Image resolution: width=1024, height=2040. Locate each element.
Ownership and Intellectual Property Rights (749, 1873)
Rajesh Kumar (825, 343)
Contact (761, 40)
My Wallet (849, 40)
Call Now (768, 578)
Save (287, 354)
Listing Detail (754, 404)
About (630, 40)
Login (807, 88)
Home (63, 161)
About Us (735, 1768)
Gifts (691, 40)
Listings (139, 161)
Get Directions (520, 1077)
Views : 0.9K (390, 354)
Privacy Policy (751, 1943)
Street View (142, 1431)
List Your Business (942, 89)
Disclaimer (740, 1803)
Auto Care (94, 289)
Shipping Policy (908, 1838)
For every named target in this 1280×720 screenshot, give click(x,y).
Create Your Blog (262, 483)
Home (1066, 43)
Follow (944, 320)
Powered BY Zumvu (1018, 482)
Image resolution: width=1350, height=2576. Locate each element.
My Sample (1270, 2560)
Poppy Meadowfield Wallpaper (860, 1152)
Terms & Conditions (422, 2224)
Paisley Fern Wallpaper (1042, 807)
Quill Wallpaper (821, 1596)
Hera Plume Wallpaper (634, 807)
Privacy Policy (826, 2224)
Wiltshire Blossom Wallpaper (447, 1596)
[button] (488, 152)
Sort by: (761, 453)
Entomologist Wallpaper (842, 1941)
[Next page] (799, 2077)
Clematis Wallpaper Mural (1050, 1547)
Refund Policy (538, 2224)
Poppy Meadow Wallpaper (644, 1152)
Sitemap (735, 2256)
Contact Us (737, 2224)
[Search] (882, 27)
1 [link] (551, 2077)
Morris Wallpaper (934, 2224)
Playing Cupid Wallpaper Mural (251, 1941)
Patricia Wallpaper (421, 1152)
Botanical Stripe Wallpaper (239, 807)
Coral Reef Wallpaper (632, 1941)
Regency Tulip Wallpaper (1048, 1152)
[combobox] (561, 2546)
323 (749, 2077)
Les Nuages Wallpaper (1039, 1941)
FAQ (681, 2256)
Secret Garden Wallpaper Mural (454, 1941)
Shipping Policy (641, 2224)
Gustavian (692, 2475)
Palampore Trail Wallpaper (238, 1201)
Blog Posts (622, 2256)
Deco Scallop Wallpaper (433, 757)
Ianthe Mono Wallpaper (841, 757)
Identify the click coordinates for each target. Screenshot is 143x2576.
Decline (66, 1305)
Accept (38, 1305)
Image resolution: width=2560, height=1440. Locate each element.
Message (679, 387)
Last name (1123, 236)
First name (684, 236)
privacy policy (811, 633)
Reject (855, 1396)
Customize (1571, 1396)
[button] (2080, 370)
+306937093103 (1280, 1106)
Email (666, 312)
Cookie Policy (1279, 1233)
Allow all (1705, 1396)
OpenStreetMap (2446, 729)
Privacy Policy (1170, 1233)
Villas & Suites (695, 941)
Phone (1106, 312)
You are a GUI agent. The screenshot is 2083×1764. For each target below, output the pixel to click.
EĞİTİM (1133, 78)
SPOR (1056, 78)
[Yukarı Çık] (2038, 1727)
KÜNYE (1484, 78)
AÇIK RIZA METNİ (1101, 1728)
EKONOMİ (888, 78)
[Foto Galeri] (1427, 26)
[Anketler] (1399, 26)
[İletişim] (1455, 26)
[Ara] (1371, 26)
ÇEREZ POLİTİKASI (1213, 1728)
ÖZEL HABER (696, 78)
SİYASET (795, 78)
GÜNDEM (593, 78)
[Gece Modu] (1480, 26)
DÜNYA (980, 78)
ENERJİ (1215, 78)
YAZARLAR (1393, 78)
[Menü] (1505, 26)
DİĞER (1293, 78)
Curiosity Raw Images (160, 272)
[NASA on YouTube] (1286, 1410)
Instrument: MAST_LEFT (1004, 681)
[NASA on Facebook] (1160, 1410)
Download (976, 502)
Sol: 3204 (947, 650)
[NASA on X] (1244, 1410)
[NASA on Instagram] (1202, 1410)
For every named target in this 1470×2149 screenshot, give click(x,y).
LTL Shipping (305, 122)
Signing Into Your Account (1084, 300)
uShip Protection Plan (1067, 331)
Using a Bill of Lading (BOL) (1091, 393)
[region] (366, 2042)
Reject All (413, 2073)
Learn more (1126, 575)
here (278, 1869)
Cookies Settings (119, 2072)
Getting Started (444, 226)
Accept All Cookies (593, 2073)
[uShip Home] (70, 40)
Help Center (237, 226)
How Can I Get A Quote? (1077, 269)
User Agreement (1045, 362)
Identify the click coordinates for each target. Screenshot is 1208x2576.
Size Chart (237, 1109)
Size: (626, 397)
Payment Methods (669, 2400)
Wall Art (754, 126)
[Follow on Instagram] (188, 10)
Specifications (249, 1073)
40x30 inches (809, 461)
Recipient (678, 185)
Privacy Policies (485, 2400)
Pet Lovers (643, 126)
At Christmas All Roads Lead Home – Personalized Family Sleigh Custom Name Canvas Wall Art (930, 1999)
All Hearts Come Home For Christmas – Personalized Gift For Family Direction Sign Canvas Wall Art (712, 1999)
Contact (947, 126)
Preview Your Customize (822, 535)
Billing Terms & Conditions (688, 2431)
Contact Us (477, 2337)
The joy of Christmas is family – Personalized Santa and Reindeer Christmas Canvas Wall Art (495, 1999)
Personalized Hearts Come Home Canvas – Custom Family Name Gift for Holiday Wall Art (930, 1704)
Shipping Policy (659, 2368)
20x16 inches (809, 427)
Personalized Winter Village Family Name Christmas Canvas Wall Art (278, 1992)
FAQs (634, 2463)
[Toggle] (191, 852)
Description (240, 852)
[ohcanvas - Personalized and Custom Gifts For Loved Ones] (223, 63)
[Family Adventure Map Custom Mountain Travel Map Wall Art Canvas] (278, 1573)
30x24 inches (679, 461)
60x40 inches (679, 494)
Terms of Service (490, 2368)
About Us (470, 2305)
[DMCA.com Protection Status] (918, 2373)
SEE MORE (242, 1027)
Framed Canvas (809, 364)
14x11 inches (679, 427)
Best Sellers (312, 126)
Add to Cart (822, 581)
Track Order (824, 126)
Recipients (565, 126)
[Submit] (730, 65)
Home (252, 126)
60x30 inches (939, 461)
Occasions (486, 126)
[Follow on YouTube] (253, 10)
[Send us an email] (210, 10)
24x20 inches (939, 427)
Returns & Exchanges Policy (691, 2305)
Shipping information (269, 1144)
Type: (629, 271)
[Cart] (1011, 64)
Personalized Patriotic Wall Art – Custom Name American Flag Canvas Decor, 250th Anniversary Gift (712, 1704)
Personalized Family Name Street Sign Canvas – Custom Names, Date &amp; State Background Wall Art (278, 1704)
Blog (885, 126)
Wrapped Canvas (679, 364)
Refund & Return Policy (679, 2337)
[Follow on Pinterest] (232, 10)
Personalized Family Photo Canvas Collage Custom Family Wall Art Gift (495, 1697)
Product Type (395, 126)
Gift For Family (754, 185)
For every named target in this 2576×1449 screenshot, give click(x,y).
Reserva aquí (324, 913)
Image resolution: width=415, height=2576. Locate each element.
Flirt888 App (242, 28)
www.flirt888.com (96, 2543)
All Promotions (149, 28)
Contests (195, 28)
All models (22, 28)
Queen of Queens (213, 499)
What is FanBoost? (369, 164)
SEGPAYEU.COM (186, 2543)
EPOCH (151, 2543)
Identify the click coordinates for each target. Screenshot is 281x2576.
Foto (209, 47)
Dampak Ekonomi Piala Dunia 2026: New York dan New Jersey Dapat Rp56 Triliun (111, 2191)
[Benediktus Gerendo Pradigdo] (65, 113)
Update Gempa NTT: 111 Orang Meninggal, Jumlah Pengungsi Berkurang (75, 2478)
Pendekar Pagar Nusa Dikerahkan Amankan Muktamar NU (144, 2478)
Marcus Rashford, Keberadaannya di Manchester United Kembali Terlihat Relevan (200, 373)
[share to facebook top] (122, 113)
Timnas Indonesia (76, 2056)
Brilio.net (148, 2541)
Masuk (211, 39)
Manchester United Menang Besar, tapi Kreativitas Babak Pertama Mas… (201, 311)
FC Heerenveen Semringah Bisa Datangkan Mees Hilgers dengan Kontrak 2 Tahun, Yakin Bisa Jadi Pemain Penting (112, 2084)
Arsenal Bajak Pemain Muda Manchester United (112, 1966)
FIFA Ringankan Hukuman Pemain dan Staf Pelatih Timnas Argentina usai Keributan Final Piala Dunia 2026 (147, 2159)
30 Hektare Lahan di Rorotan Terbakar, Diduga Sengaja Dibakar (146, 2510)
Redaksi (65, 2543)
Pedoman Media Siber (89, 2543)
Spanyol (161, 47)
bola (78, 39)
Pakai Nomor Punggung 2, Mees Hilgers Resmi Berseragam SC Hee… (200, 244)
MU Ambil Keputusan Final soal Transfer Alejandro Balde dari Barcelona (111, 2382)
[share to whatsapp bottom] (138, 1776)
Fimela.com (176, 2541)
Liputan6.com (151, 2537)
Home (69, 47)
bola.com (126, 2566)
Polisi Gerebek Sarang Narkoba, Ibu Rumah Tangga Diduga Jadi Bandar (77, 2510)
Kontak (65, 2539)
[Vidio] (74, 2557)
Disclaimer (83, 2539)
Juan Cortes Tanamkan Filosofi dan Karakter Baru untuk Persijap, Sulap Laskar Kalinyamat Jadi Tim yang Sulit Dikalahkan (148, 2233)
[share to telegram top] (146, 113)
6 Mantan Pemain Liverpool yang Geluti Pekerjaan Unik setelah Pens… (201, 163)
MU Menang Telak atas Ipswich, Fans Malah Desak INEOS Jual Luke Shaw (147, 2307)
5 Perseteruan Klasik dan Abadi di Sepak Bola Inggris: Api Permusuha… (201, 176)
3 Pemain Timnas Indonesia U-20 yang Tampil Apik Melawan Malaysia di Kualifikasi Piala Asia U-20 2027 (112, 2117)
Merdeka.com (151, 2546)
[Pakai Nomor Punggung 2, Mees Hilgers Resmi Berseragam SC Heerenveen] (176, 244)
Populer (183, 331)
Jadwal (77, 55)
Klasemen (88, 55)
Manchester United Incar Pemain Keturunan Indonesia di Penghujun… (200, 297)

____________

Task objective:
What is needed is a word-for-word restatement of every line from the one with "Polisi Gerebek Sarang" to the end of the entries above.

Exercise result:
Polisi Gerebek Sarang Narkoba, Ibu Rumah Tangga Diduga Jadi Bandar (77, 2510)
Kontak (65, 2539)
[Vidio] (74, 2557)
Disclaimer (83, 2539)
Juan Cortes Tanamkan Filosofi dan Karakter Baru untuk Persijap, Sulap Laskar Kalinyamat Jadi Tim yang Sulit Dikalahkan (148, 2233)
[share to telegram top] (146, 113)
6 Mantan Pemain Liverpool yang Geluti Pekerjaan Unik setelah Pens… (201, 163)
MU Menang Telak atas Ipswich, Fans Malah Desak INEOS Jual Luke Shaw (147, 2307)
5 Perseteruan Klasik dan Abadi di Sepak Bola Inggris: Api Permusuha… (201, 176)
3 Pemain Timnas Indonesia U-20 yang Tampil Apik Melawan Malaysia di Kualifikasi Piala Asia U-20 2027 (112, 2117)
Merdeka.com (151, 2546)
[Pakai Nomor Punggung 2, Mees Hilgers Resmi Berseragam SC Heerenveen] (176, 244)
Populer (183, 331)
Jadwal (77, 55)
Klasemen (88, 55)
Manchester United Incar Pemain Keturunan Indonesia di Penghujun… (200, 297)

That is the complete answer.